GENEVA (Reuters) – France and Germany have called on China to close “re-education camps” in its restive far western region of Xinjiang where up to one million Uighurs and other Muslims are thought to be held for political indoctrination as pressure grows for UN action.
Reports of mass detentions and strict surveillance of the Turkic minority in Xinjiang have sparked a growing international outcry since coming to light last month.
Beijing says Xinjiang faces a serious threat from Islamist militants and separatists.
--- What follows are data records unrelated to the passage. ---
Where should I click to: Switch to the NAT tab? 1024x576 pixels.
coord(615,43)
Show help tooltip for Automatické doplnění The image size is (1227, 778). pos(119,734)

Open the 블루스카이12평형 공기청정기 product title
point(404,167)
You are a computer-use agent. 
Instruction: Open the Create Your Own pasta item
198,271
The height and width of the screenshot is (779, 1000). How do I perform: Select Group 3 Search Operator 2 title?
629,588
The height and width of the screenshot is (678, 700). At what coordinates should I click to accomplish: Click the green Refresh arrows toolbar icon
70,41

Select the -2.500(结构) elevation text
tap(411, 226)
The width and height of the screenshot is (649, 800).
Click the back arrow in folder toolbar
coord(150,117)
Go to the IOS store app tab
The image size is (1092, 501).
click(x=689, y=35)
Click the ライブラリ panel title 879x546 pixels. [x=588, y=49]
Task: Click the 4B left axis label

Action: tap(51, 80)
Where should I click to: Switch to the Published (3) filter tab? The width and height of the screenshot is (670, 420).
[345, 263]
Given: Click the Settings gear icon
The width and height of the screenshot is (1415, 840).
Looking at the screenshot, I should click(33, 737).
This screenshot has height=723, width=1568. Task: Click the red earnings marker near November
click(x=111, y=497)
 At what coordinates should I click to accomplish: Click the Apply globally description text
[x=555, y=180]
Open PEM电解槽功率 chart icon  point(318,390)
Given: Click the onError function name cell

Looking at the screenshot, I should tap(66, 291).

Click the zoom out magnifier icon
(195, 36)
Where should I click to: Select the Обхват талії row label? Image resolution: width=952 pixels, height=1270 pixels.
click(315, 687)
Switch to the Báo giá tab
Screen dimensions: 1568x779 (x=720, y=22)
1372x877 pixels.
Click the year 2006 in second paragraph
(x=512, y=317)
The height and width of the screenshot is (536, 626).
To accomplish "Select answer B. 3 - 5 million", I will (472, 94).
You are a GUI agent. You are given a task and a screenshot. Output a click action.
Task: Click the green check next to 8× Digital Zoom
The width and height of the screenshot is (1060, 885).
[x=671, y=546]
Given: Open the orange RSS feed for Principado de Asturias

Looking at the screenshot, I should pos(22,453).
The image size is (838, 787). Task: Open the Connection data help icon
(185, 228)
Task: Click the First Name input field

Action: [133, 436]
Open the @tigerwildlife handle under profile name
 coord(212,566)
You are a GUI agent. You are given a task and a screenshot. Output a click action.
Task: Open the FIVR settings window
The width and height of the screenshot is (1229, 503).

Officials deny mistreating Muslims there, instead saying they are putting some people through “vocational” style courses to prevent militancy spreading.
China has blamed a group called the East Turkestan Islamic Movement for many of the attacks in recent years in Xinjiang, though some experts have questioned whether the group exists in any coherent form.
The calls by European powers at the U.N. Human Rights Council on Tuesday coincided with the first side-event held on the politically sensitive issue.
“What we are seeing now in East Turkestan is more than just repression, it is an intentional campaign of assimilation by the Chinese government targeting the Uighur identity,” Dolkun Isa, president of the exiled World Uyghur Congress, told the panel.
“Everything that makes us unique, our language, our culture, our religion – is under attack… Every Uighur family in the diaspora has a family member detained in the camps,” he said.
“Mass imprisonment of more than one million people cannot be justified on any grounds,” Isa said. “U.N. member states have an absolute obligation to act immediately.”
Inmates include his brother and at least 56 professors at Xinjiang University, he said.
Adrian Zenz is a German academic and expert on Chinese minority policy whose research is based on government documents and accounts of visitors to the remote region.